7th.
We breakfasted early and were on our way by 8 o’clock. We stopp’d at Captain Brookes’s1 house in Mystic, four miles from Cambridge, [and?] about a quarter of a mile. We then rode 10 miles further; after which we stopp’d an hour to rest our horse. So far we found the roads very good: but the next 6 miles, to Mr. French,2 (the minister at Andover)’s house are very sandy and heavy. We dined there: Mr. French was not at home. At 3 o’clock, we left Andover and at about 5 ½ got to the river which runs by Haverhill. The roads were not good, being sometimes sandy, and sometimes very hilly. We cross’d the river in a flat bottom’d boat, and at 6 o’clock arrived at Mr. Shaw’s;3 where I found my brother Tom, who when I left him was not 7 years old, and is now 13. Mr. Thaxter too who sailed in the first french Packet immediately after the Peace is here, and spent the evening at my uncle’s. He is practising the Law and has a good run of business.
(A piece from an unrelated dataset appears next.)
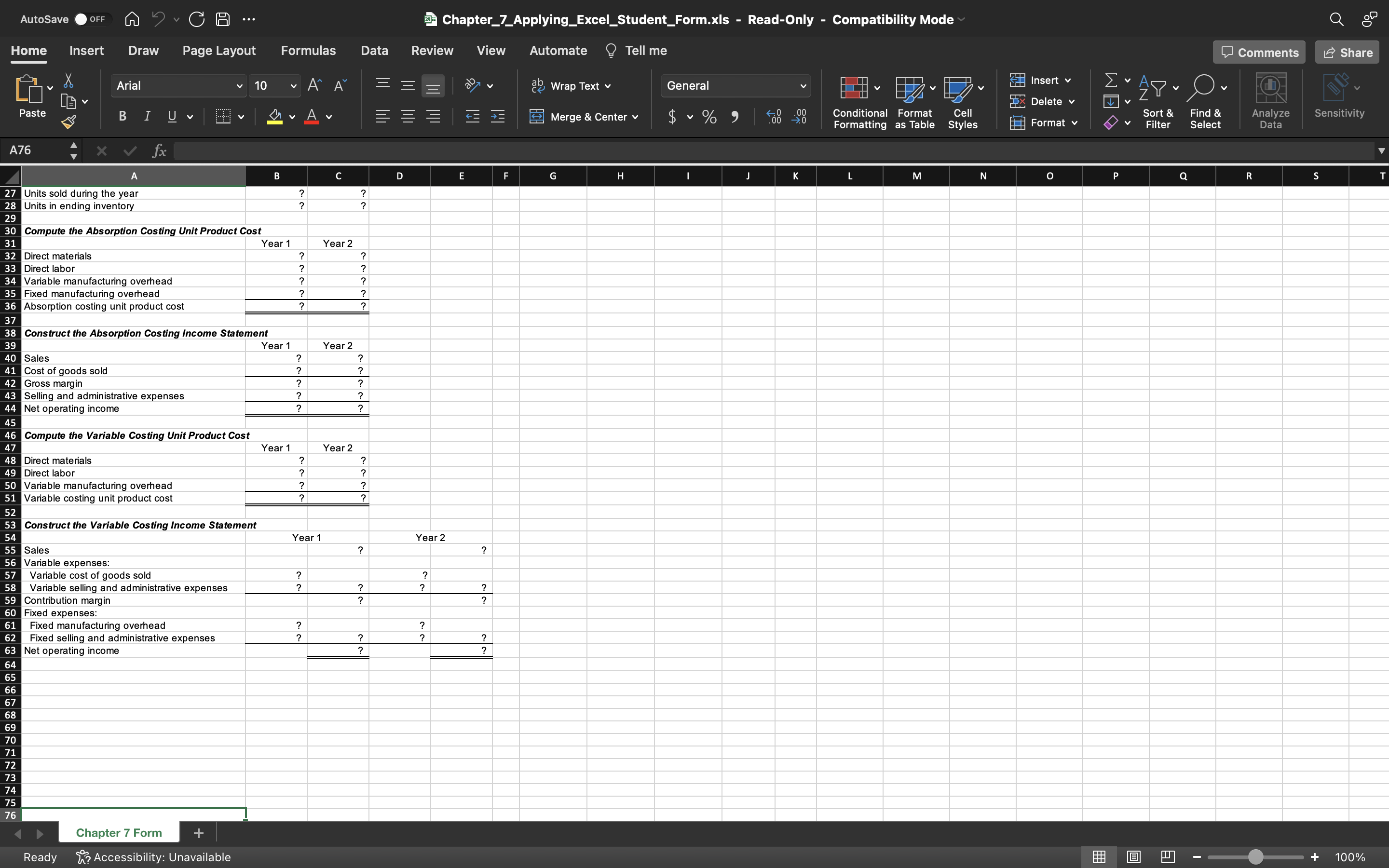Select the Chapter 7 Form sheet tab

pyautogui.click(x=118, y=832)
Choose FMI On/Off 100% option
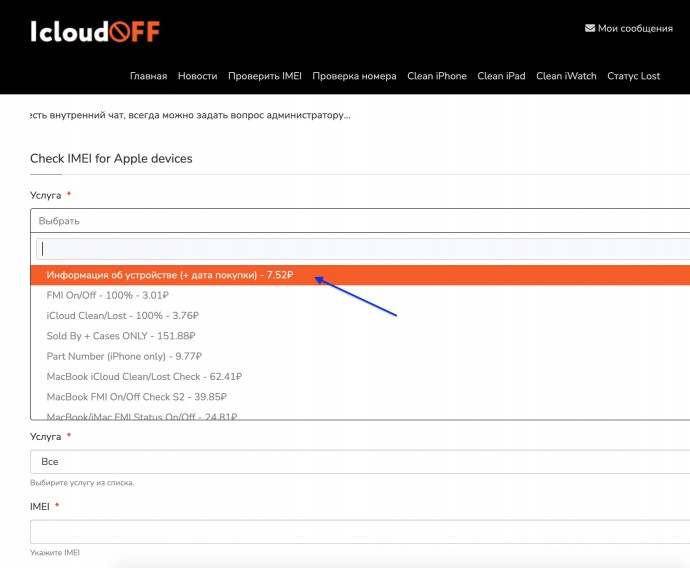 click(x=108, y=296)
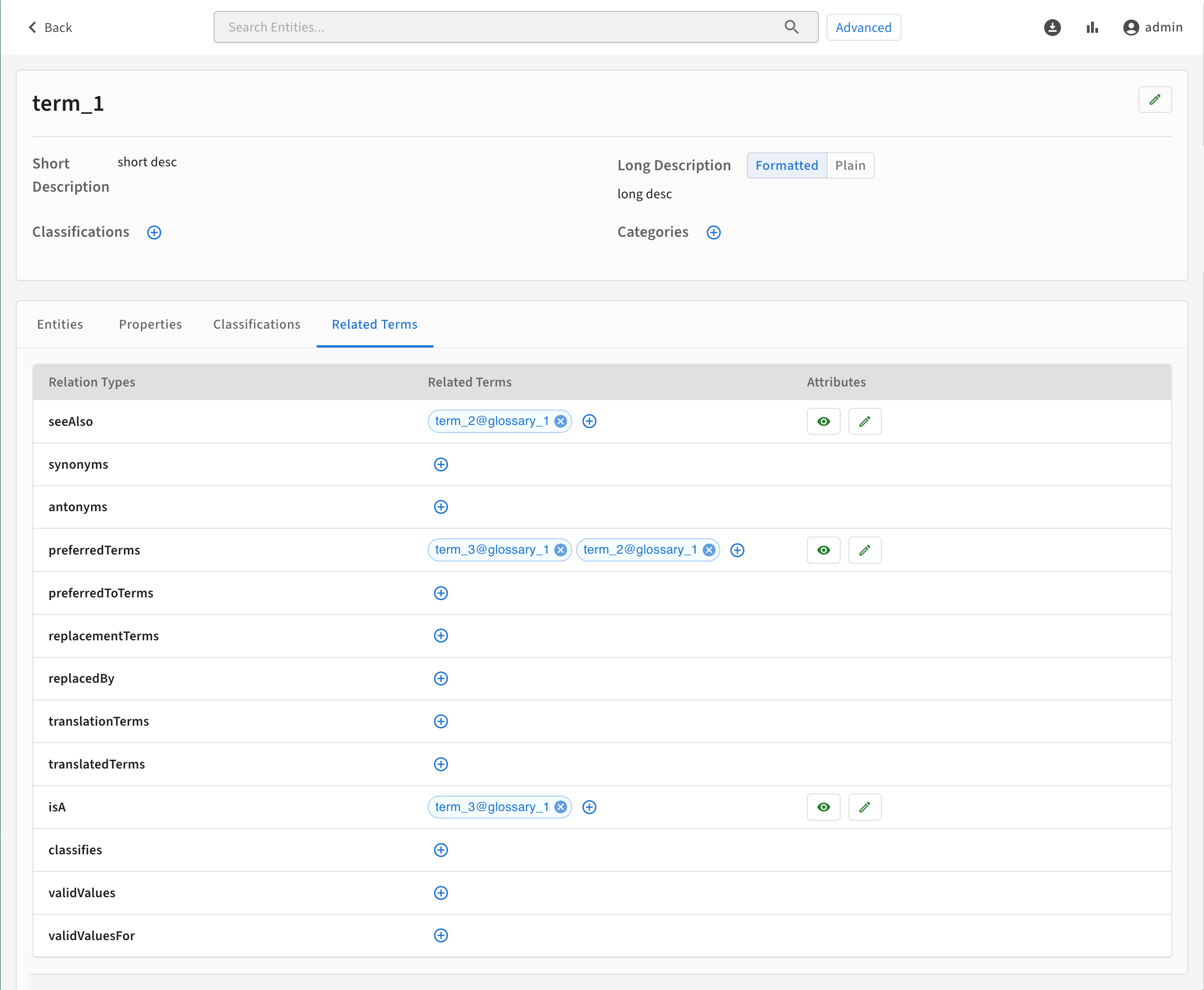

1. Capt. Caleb Brooks Jr. (1745–1812), brother of Gen. John Brooks and a distant cousin of JQA’s through his father’s (Boylston) family (Henry Bond, Family Memorials. Genealogies of the Families and Descendants of the Early Settlers of Watertown, Massachusetts . . ., 2 vols. in 1, Boston, 1855, p. 703–704, 723–724; Richard B. Coolidge, “The Brooks Estates in Medford from 1660 to 1927,” Medford Hist. Register, 30:5–7 [March 1927]).
2. Jonathan French, minister at South Church from 1772 ( , 17:514–520).
3. John Shaw (1748–1794), brother-in-law of AA, minister at Haverhill from 1777. JQA was to live in his house until the following March. Shaw had been the preceptor of CA and TBA since 1783. JQA had been advised to study with Shaw until the following spring, though Shaw at this date had apparently not yet decided to take him as a student because of the great responsibility in trying “to qualify a young Gentle man to enter the University as Junior Sophister” (AA to JA, 28 April 1783; Elizabeth Smith Shaw to AA, 7 Sept. 1785, both Adams Papers).